On the nights of December 13 and 14, your family will have the chance to see a slew of multi-colored meteors streak across the sky. This isn’t just a few comets moving across the sky. It won’t be over in two seconds. The Geminid Meteor Shower a true spectacle and it’s going to be at its best, brightest and clearest. This meteor shower happens every year, but NASA has identified the two days that your family should watch it. Here’s what to do.
Let Your Kids Stay Up Late
Your kids might need to skip their bedtimes to make this happen. NASA recommends that watchers go outside at 10:30 p.m. (Astromony magazine thinks this will be local time in most time zones) The meteor shower is going to peak at 2 a.m., but your family will still get to see some multi-colored meteors streaking across the sky. The meteors burn off different colors depending on what chemicals they’re composed of, but you can expect to see yellow, red, blue-green and violet in the skies.
What You’re Looking At
Unlike most meteor showers, which are usually caused by the remnants of comets, this shower is caused by asteroids. Every year, Earth passes through a cloud of debris from an asteroid named 3200 Phaethon. The pieces of asteroid hurtle through the Earth’s atmosphere and combust. The really cool aspect of this meteor shower is that at least 120 meteors are produced in an hour. They travel at a rate of 22 miles per second.
Decmeber 13 (Thursday) is the Best of the Two Days
There will be no moonlight on December 13 to make the meteors seem less bright and brilliant. So if you’re going to watch, that’ll probably be the best day to do it. Although, if you live near a city or in a suburb, you might want to drive to a less populated area.
“Those with really dark skies—away from city and suburb lights—should see as many as 100 Geminids per hour when Gemini is highest around 2 AM,” Bill Coa ok, lead of NASA’s Meteoroid Environments Office, told Newsweek. “Folks in suburbia should see one quarter to one half this rate, depending on the amount of artificial lights in their vicinity.”
Final Advice for NASA
If this is your first rodeo with viewing meteor showers, Cook has some great advice on how to get the best viewing experience.

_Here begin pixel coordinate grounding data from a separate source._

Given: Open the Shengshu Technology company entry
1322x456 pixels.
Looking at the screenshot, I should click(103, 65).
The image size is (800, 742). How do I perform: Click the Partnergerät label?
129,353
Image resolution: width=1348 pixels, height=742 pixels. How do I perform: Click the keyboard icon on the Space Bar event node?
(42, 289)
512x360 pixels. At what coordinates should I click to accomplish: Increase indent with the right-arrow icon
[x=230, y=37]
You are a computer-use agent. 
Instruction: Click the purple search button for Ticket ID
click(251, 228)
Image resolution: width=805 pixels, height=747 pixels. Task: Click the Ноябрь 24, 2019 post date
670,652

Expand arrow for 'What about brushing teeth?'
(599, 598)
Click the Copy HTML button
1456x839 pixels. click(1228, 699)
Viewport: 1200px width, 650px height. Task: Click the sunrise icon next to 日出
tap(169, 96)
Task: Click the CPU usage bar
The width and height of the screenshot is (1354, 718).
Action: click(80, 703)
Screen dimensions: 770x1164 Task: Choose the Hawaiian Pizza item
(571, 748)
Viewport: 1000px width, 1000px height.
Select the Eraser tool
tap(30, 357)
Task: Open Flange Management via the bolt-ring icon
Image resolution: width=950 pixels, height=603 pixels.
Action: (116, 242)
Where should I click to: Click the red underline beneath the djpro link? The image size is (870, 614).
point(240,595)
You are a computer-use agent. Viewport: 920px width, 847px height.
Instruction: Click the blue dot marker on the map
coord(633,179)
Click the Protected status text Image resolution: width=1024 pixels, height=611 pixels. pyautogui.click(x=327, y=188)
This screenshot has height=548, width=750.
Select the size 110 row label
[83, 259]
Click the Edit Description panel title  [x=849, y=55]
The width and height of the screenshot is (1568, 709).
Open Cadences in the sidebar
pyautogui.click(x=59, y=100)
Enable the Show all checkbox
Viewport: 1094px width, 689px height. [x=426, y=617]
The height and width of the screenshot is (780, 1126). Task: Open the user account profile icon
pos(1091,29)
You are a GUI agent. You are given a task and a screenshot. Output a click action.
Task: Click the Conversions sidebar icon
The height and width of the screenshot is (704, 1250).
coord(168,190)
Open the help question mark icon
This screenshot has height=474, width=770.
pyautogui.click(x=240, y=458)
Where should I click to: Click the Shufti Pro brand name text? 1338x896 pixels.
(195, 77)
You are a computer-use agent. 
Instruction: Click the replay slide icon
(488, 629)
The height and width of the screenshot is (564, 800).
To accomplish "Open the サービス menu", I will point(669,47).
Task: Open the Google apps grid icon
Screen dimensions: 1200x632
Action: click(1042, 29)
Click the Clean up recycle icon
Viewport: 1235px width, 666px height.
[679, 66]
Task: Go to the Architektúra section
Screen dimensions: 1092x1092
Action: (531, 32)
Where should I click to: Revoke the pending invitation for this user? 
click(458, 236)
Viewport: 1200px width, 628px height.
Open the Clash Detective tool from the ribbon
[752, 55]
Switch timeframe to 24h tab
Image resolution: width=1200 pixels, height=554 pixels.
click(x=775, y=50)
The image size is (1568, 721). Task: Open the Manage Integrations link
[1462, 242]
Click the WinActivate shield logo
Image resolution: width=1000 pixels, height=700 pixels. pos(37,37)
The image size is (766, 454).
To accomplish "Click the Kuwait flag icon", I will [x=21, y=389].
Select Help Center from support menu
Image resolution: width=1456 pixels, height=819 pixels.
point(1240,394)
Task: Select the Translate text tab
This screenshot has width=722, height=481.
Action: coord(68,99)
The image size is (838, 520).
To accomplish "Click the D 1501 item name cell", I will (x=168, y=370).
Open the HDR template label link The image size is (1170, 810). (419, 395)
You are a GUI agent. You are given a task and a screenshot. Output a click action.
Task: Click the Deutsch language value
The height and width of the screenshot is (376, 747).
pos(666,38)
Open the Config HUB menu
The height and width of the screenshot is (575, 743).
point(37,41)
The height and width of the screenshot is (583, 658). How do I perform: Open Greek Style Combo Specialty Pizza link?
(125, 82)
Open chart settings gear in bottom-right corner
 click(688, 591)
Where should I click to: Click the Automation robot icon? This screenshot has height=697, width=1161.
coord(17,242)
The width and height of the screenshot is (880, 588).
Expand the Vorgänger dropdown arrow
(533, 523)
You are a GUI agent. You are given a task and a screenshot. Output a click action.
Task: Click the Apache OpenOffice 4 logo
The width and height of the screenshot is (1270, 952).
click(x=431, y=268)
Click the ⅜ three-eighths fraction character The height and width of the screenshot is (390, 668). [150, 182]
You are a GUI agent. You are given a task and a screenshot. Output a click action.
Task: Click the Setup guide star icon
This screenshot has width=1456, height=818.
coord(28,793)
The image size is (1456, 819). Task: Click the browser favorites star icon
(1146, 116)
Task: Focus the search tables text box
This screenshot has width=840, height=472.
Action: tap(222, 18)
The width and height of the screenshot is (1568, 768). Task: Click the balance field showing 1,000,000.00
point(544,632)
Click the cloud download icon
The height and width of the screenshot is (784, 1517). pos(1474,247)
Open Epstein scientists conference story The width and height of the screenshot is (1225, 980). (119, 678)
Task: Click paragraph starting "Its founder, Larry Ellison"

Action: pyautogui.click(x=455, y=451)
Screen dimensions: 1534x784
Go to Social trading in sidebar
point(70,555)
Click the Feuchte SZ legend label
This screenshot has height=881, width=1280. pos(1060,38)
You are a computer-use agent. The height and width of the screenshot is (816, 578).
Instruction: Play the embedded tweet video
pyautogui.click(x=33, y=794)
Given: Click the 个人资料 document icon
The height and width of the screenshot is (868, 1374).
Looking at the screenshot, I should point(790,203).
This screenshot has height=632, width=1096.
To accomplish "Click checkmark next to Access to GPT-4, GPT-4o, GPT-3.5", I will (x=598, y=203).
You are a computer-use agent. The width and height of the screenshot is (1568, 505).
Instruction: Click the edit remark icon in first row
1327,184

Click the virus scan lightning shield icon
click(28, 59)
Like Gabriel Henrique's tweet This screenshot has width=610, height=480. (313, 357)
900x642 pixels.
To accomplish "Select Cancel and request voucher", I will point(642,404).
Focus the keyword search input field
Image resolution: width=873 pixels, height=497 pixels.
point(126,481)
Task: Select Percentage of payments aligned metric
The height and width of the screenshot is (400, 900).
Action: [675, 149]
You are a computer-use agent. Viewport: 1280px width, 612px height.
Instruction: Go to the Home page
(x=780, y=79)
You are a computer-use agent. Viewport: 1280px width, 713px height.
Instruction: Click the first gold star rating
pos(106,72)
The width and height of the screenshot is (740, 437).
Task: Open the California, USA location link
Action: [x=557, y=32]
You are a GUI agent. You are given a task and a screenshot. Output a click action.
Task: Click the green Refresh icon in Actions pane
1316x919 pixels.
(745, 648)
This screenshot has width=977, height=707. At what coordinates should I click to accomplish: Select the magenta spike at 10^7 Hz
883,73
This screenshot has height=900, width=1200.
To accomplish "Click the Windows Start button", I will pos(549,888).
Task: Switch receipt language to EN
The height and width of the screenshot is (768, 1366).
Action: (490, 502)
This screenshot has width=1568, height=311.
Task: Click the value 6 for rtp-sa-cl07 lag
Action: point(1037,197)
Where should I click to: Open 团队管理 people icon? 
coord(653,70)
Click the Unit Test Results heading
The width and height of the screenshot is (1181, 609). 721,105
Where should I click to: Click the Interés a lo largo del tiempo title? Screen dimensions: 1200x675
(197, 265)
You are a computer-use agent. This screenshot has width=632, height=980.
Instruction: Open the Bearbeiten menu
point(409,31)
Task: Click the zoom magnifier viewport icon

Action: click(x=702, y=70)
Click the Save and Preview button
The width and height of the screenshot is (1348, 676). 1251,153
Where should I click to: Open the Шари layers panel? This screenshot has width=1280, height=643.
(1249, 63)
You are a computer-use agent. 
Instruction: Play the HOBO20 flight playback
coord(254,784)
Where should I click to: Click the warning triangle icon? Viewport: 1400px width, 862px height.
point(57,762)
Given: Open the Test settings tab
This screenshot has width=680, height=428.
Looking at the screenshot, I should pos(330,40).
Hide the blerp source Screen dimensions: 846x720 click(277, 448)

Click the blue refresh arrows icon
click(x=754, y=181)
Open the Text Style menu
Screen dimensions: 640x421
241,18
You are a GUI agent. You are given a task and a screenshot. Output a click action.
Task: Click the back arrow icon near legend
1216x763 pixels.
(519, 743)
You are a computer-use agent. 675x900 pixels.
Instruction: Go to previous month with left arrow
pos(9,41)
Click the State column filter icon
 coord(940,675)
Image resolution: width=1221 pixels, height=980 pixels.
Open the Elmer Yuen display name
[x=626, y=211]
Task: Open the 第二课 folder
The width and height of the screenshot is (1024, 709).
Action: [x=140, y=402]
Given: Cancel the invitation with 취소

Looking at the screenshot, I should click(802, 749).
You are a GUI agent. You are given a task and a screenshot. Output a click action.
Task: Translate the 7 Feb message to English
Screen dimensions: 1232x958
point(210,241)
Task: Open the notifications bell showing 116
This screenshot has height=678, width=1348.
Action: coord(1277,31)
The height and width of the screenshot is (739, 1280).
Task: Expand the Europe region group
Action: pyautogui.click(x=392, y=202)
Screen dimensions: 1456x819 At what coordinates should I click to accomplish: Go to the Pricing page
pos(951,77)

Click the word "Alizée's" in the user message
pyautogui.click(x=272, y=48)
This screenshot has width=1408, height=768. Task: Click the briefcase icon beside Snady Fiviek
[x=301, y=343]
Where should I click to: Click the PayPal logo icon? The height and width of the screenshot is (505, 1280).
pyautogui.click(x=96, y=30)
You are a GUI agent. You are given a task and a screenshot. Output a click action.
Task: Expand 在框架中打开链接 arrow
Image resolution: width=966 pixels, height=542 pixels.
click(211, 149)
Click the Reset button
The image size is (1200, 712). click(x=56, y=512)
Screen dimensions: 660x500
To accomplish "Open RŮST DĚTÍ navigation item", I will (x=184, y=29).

“The keys to observing meteor showers are 1) find the darkest site you can, 2) give your eyes 30 to 45 minutes to adjust to the dark (do not look at your bright cell phone screen, as that will mess up night vision), and 3) lie on your back looking straight up so as to take in as much sky as possible. Do not look at Gemini as meteors closer to the radiant are less impressive, with shorter trains.”
Oh, and if your kids are wondering if these asteroid pieces can hurt us, the answer is no. The fact you’ll see so much light is specifically because these objects are burning up in our atmosphere.